— EXERCISE BRIEF —
In the listing below, locate the line containing "The height and width of the screenshot is (1520, 2188)." and the line containing "Task: Open the WPG Canada home icon". Output both of them and every line between, exactly as written, and nothing more.

— SUPPLIED DATA —
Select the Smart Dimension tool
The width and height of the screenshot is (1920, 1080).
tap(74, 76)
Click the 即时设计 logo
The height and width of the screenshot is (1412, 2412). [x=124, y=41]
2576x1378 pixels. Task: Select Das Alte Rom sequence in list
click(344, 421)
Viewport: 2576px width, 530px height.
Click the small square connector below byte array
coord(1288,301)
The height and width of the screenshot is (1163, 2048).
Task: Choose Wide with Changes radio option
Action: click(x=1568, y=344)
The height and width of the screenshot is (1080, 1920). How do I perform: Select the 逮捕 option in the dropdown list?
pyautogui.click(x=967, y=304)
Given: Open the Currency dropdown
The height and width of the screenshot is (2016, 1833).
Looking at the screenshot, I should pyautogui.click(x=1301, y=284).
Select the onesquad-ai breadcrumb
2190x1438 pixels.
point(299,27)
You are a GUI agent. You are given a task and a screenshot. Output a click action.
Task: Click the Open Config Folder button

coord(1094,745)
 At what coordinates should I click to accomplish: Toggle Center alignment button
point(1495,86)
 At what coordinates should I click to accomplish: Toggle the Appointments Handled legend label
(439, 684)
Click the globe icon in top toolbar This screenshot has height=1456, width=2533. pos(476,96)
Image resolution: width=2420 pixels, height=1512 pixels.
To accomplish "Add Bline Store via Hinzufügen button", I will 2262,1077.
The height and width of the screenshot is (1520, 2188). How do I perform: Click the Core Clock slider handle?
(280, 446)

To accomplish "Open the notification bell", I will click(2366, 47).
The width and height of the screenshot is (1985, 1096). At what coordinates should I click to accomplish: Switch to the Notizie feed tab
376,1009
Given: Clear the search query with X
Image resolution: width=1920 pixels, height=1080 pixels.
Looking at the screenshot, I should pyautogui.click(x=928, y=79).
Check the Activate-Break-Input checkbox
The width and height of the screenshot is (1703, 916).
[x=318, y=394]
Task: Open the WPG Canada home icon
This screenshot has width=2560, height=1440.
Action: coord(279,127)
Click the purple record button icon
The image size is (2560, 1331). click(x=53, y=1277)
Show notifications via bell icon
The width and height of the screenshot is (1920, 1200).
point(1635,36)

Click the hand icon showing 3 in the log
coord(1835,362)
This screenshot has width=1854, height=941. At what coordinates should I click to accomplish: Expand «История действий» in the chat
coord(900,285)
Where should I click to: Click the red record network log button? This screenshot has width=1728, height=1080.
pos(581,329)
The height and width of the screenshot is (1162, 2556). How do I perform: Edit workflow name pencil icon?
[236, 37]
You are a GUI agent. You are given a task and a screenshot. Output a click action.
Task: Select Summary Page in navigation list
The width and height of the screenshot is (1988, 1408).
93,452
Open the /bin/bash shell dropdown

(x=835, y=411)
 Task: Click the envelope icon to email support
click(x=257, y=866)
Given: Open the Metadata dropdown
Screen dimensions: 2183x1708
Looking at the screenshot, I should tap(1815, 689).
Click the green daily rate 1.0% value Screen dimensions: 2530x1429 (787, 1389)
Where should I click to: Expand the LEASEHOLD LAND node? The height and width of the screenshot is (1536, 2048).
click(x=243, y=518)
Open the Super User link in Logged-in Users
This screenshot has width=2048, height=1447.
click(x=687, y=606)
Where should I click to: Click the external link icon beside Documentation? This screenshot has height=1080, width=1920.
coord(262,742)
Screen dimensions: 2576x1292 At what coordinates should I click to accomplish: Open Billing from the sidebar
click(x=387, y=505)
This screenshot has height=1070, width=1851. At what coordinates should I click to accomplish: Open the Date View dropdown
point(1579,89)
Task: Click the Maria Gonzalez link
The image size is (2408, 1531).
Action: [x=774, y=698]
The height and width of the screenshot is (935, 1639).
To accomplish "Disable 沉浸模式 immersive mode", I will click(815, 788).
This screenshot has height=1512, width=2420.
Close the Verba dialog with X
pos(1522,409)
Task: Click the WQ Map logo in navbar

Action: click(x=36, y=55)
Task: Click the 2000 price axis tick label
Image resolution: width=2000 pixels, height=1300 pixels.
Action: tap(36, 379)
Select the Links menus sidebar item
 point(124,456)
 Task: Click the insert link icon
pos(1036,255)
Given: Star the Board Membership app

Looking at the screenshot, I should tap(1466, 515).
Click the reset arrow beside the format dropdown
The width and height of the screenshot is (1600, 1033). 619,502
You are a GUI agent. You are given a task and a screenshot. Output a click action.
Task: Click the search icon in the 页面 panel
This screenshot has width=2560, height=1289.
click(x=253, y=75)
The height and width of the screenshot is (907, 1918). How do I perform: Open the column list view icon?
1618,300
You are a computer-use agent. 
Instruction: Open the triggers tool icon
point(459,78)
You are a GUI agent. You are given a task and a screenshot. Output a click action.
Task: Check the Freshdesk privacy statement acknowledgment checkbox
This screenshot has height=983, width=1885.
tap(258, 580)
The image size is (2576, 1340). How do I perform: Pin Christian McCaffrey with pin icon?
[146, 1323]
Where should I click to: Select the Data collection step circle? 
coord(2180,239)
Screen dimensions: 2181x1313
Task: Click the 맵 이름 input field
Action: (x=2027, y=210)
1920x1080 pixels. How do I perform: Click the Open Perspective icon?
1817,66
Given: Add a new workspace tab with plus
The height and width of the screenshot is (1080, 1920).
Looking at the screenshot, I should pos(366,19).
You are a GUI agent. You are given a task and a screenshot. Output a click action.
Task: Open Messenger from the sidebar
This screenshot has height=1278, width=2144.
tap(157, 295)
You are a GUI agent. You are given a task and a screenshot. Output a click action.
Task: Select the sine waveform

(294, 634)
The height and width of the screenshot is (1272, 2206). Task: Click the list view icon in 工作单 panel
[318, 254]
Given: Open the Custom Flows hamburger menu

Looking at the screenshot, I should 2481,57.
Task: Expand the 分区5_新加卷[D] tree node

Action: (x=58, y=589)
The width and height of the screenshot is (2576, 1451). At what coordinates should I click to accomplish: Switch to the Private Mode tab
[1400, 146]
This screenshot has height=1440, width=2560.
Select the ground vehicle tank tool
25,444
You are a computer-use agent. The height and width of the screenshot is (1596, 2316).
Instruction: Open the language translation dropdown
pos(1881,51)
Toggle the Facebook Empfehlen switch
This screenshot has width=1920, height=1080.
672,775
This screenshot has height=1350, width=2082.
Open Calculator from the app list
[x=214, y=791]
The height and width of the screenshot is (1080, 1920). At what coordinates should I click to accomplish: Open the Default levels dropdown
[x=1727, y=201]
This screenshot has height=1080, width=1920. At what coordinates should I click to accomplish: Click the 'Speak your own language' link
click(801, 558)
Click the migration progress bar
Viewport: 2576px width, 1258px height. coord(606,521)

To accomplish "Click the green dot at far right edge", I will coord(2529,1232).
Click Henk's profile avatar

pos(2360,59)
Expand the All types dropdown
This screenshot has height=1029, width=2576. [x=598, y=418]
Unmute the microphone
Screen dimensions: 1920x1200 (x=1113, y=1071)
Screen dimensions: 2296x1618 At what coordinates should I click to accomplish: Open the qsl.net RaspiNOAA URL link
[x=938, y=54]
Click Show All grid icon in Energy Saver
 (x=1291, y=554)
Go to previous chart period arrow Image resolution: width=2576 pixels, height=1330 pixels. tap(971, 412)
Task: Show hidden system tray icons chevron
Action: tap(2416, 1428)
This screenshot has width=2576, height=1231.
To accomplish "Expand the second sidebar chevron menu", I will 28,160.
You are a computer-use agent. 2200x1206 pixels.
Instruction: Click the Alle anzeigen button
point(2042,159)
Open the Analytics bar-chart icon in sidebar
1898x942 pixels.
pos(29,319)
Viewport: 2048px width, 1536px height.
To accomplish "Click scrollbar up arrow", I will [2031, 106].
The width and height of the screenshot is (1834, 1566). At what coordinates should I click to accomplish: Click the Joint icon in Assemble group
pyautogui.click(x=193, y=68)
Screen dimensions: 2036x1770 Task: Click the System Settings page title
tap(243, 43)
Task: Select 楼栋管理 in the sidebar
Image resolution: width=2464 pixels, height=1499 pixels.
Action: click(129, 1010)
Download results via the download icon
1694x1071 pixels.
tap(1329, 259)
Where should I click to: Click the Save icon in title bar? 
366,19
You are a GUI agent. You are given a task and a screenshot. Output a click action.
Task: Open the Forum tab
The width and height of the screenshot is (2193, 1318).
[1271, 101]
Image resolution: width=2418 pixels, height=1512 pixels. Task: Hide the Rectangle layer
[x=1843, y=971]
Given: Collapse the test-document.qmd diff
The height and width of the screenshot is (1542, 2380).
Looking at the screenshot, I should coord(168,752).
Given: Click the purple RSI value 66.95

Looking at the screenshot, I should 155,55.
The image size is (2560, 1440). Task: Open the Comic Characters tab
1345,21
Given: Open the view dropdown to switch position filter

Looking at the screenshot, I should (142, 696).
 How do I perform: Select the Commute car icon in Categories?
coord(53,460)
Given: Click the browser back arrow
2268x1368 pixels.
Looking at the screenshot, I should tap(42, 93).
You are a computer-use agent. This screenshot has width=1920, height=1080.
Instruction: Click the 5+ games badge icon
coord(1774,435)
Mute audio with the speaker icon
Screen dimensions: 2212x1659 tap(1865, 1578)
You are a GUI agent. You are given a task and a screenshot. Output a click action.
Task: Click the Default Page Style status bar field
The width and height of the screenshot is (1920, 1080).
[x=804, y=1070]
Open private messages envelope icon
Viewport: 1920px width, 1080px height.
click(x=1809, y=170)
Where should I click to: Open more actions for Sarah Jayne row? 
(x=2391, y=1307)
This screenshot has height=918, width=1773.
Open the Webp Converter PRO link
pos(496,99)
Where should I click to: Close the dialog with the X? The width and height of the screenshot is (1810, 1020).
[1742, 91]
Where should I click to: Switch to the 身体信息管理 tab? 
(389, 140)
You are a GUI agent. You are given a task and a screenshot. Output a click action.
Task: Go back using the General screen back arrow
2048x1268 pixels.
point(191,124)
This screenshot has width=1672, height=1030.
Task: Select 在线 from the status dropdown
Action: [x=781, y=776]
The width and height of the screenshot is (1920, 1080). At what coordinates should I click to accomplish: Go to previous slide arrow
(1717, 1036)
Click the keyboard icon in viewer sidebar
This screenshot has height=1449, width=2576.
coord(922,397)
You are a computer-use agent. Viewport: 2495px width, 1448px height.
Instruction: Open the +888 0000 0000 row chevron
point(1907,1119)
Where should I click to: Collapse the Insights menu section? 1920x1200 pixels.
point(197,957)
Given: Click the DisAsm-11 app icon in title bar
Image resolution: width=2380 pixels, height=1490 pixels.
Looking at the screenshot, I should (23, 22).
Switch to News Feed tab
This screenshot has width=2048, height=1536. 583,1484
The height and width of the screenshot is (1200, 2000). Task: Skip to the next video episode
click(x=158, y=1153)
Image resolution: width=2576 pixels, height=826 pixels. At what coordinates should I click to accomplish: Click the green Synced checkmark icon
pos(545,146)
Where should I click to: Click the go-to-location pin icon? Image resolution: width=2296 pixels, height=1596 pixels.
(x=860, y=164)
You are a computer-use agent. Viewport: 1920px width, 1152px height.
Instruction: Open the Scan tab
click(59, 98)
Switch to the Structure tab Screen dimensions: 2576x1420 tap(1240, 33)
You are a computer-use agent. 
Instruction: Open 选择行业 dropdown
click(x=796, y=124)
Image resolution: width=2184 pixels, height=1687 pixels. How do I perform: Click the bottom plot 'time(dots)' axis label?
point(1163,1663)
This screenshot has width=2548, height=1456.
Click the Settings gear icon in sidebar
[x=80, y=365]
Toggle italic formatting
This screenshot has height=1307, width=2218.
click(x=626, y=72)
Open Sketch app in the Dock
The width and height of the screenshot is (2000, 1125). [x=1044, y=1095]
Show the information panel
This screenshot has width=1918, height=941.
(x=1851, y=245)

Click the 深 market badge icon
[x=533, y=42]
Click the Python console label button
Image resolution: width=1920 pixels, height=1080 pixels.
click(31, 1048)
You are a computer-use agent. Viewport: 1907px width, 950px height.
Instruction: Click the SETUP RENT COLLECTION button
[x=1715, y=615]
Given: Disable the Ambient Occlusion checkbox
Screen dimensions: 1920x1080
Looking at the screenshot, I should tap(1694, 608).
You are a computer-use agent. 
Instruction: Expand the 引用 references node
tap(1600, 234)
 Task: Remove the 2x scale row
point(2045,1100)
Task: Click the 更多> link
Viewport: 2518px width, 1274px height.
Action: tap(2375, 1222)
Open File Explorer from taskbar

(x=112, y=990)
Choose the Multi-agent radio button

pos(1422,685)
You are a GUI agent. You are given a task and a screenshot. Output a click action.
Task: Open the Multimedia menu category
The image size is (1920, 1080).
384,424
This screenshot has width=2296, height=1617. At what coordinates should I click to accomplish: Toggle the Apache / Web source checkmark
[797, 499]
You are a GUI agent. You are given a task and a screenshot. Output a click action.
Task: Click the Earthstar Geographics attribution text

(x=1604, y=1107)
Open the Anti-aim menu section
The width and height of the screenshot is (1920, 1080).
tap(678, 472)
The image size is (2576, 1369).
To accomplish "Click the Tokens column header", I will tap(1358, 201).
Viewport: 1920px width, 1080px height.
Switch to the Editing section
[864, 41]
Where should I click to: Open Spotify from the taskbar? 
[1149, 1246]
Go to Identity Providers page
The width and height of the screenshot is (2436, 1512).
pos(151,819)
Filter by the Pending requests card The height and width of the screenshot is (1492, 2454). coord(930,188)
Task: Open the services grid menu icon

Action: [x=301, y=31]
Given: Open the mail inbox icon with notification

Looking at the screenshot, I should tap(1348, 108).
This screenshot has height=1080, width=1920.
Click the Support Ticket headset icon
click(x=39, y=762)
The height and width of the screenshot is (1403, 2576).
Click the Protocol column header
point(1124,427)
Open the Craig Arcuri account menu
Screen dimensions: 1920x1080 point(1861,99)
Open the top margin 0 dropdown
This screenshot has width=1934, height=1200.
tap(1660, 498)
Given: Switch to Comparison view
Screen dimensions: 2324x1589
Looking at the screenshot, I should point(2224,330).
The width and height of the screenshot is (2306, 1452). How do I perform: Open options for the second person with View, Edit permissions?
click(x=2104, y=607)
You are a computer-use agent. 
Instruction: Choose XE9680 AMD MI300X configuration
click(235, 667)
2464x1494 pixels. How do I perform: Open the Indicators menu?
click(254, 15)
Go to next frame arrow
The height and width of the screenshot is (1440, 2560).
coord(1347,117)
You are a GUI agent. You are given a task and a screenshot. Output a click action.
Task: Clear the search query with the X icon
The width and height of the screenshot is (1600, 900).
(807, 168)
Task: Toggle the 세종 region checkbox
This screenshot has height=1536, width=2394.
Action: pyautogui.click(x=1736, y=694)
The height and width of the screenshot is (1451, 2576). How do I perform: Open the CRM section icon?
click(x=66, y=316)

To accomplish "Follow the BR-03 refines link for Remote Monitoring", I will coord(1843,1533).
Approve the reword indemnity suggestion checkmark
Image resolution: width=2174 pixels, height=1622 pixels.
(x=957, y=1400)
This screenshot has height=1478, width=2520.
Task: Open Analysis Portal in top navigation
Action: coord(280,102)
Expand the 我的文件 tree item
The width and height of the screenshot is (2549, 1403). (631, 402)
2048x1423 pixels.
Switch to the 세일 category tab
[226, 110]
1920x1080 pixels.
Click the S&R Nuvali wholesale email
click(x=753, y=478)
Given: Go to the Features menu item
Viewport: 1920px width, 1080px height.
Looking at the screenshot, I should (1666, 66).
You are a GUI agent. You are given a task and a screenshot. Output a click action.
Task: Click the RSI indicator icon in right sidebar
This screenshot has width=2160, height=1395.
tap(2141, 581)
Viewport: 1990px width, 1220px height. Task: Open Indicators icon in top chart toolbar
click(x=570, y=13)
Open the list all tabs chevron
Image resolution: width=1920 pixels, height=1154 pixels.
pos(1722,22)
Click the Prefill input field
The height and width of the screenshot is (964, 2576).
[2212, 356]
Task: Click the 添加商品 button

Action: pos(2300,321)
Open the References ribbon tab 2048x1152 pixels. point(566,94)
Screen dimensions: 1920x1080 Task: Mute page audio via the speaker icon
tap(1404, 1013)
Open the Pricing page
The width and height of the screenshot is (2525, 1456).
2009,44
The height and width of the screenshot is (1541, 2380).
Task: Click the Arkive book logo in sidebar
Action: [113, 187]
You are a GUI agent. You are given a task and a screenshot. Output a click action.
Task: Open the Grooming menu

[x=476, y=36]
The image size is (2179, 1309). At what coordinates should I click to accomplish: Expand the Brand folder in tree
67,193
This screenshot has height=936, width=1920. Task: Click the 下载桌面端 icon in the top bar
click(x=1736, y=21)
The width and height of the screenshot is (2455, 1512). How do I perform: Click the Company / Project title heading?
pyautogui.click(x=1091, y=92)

— ANSWER SPACE —
The height and width of the screenshot is (1520, 2188). How do I perform: Click the Core Clock slider handle?
(280, 446)

To accomplish "Open the notification bell", I will click(2366, 47).
The width and height of the screenshot is (1985, 1096). At what coordinates should I click to accomplish: Switch to the Notizie feed tab
376,1009
Given: Clear the search query with X
Image resolution: width=1920 pixels, height=1080 pixels.
Looking at the screenshot, I should pyautogui.click(x=928, y=79).
Check the Activate-Break-Input checkbox
The width and height of the screenshot is (1703, 916).
[x=318, y=394]
Task: Open the WPG Canada home icon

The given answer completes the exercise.